Retour dans la “jungle” de Calais, par Catherine Corsini

La cinéaste Catherine Corsini, qui fait partie des artistes engagés autour de l'Appel de Calais (avec Pascale Ferran, Nicolas Philibert, Céline Sciamma...) a décidé de retourner régulièrement voir les réfugiés de la “jungle”. Récit en texte et en vidéo.

Publié le 04 décembre 2015 à 06h00

L'Appel de Calais a initialement été signé par 800 personnes issues du monde des arts, de la culture, de l'enseignement, de la pensée, de la santé, de la justice…  Avant de s'élargir à plus de 35 000 signatures individuelles et à de nombreuses associations. Vous pouvez lire l'Appel et le signer. Dans les suites de cet appel, un certain nombre de signataires ont décidé de se rendre régulièrement à Calais pour témoigner de l'évolution de la situation sur place et recueillir la parole de réfugiés. Ces témoignages pourront prendre la forme de textes, de dessins, de photographies, de petits films, et seront régulièrement publiés chez différents médias partenaires de l'Appel des 800, notamment sur Télérama.fr.

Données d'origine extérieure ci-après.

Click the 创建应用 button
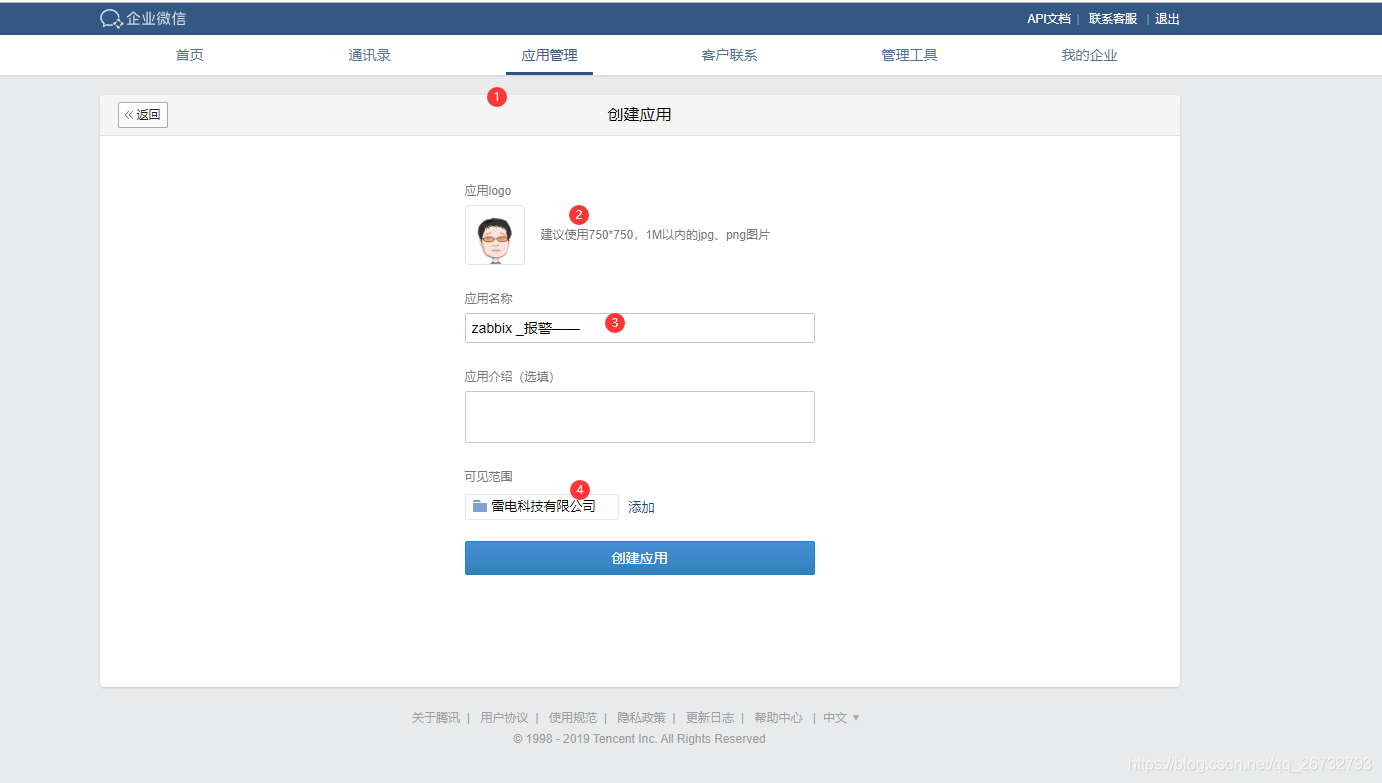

Calais, 17 novembre 2015, par Catherine Corsini (cinéaste)

C’est la deuxième fois que je me rends à Calais. J'ai trouvé le camp encore plus à l’abandon que la première fois où nous y étions allés début novembre, même si quelques épiceries de fortune ont poussés ici ou là, à côté de tout petits restaurants sous tente.

Les migrants rencontrés sont plus résignés, ils se rendent compte que c’est devenu quasi impossible de rejoindre l’Angleterre. Silence. Ils se demandent ce qu’ils vont pouvoir faire.

Il y en a un dont la tente s’est envolée. Il parle un anglais impeccable. Il vient d’arriver, il travaillait pour une boite américaine. Il prend le temps de nous raconter son périple, les kilomètres parcourus, sa surprise de se retrouver bloqué là.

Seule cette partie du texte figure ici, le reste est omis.